- [TASK MATERIAL]:
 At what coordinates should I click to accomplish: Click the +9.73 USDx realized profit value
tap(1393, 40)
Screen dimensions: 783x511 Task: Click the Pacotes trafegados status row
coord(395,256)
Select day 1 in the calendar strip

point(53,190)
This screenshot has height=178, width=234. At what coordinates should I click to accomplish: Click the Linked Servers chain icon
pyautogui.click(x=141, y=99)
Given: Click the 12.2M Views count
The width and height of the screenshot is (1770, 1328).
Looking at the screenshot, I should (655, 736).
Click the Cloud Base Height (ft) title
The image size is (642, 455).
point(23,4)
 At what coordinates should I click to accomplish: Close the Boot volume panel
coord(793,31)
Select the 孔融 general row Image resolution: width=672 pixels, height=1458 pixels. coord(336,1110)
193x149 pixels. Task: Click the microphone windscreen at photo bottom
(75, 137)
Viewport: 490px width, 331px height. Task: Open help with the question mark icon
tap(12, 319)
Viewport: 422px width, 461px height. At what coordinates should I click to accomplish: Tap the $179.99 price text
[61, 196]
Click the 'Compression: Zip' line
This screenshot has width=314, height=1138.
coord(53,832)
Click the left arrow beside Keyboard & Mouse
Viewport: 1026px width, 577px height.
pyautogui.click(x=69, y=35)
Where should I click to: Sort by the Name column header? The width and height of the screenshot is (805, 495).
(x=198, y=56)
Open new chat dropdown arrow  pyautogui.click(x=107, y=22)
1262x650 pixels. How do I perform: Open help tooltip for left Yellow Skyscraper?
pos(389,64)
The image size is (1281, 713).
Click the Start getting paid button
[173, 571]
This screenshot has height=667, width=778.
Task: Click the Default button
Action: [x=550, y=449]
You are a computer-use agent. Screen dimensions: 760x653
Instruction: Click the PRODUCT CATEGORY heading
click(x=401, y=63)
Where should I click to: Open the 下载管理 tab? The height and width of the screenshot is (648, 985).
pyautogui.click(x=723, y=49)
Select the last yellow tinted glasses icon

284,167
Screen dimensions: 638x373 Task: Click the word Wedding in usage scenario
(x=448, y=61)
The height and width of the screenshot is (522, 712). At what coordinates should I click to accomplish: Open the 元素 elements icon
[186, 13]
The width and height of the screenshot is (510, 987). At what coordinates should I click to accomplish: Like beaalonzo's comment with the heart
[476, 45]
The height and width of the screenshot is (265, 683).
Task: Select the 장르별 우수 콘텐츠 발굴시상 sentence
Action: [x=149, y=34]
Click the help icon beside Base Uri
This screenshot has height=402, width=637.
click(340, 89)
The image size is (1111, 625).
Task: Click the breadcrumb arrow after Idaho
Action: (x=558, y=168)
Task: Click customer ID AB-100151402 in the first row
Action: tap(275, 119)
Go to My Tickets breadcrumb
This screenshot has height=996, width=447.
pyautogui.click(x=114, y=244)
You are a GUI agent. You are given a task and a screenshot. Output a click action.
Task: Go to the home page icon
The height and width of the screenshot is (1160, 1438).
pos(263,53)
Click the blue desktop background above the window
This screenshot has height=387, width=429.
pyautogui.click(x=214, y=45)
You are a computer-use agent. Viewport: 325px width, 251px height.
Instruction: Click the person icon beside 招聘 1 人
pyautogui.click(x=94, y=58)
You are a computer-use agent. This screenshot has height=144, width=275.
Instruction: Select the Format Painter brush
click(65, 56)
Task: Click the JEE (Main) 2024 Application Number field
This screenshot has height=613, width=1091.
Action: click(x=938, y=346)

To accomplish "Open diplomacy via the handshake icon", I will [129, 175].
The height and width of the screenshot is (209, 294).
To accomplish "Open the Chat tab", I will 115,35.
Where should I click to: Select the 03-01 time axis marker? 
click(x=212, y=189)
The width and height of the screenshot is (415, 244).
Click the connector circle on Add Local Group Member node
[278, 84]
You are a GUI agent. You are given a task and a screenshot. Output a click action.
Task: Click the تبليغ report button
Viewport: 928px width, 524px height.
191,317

- [THE PROBLEM]: Please make an exact copy of each record.

- [ANSWER TO THE EXERCISE]:
 At what coordinates should I click to accomplish: Click the +9.73 USDx realized profit value
tap(1393, 40)
Screen dimensions: 783x511 Task: Click the Pacotes trafegados status row
coord(395,256)
Select day 1 in the calendar strip

point(53,190)
This screenshot has height=178, width=234. At what coordinates should I click to accomplish: Click the Linked Servers chain icon
pyautogui.click(x=141, y=99)
Given: Click the 12.2M Views count
The width and height of the screenshot is (1770, 1328).
Looking at the screenshot, I should (655, 736).
Click the Cloud Base Height (ft) title
The image size is (642, 455).
point(23,4)
 At what coordinates should I click to accomplish: Close the Boot volume panel
coord(793,31)
Select the 孔融 general row Image resolution: width=672 pixels, height=1458 pixels. coord(336,1110)
193x149 pixels. Task: Click the microphone windscreen at photo bottom
(75, 137)
Viewport: 490px width, 331px height. Task: Open help with the question mark icon
tap(12, 319)
Viewport: 422px width, 461px height. At what coordinates should I click to accomplish: Tap the $179.99 price text
[61, 196]
Click the 'Compression: Zip' line
This screenshot has width=314, height=1138.
coord(53,832)
Click the left arrow beside Keyboard & Mouse
Viewport: 1026px width, 577px height.
pyautogui.click(x=69, y=35)
Where should I click to: Sort by the Name column header? The width and height of the screenshot is (805, 495).
(x=198, y=56)
Open new chat dropdown arrow  pyautogui.click(x=107, y=22)
1262x650 pixels. How do I perform: Open help tooltip for left Yellow Skyscraper?
pos(389,64)
The image size is (1281, 713).
Click the Start getting paid button
[173, 571]
This screenshot has height=667, width=778.
Task: Click the Default button
Action: [x=550, y=449]
You are a computer-use agent. Screen dimensions: 760x653
Instruction: Click the PRODUCT CATEGORY heading
click(x=401, y=63)
Where should I click to: Open the 下载管理 tab? The height and width of the screenshot is (648, 985).
pyautogui.click(x=723, y=49)
Select the last yellow tinted glasses icon

284,167
Screen dimensions: 638x373 Task: Click the word Wedding in usage scenario
(x=448, y=61)
The height and width of the screenshot is (522, 712). At what coordinates should I click to accomplish: Open the 元素 elements icon
[186, 13]
The width and height of the screenshot is (510, 987). At what coordinates should I click to accomplish: Like beaalonzo's comment with the heart
[476, 45]
The height and width of the screenshot is (265, 683).
Task: Select the 장르별 우수 콘텐츠 발굴시상 sentence
Action: [x=149, y=34]
Click the help icon beside Base Uri
This screenshot has height=402, width=637.
click(340, 89)
The image size is (1111, 625).
Task: Click the breadcrumb arrow after Idaho
Action: (x=558, y=168)
Task: Click customer ID AB-100151402 in the first row
Action: tap(275, 119)
Go to My Tickets breadcrumb
This screenshot has height=996, width=447.
pyautogui.click(x=114, y=244)
You are a GUI agent. You are given a task and a screenshot. Output a click action.
Task: Go to the home page icon
The height and width of the screenshot is (1160, 1438).
pos(263,53)
Click the blue desktop background above the window
This screenshot has height=387, width=429.
pyautogui.click(x=214, y=45)
You are a computer-use agent. Viewport: 325px width, 251px height.
Instruction: Click the person icon beside 招聘 1 人
pyautogui.click(x=94, y=58)
You are a computer-use agent. This screenshot has height=144, width=275.
Instruction: Select the Format Painter brush
click(65, 56)
Task: Click the JEE (Main) 2024 Application Number field
This screenshot has height=613, width=1091.
Action: click(x=938, y=346)

To accomplish "Open diplomacy via the handshake icon", I will [129, 175].
The height and width of the screenshot is (209, 294).
To accomplish "Open the Chat tab", I will 115,35.
Where should I click to: Select the 03-01 time axis marker? 
click(x=212, y=189)
The width and height of the screenshot is (415, 244).
Click the connector circle on Add Local Group Member node
[278, 84]
You are a GUI agent. You are given a task and a screenshot. Output a click action.
Task: Click the تبليغ report button
Viewport: 928px width, 524px height.
191,317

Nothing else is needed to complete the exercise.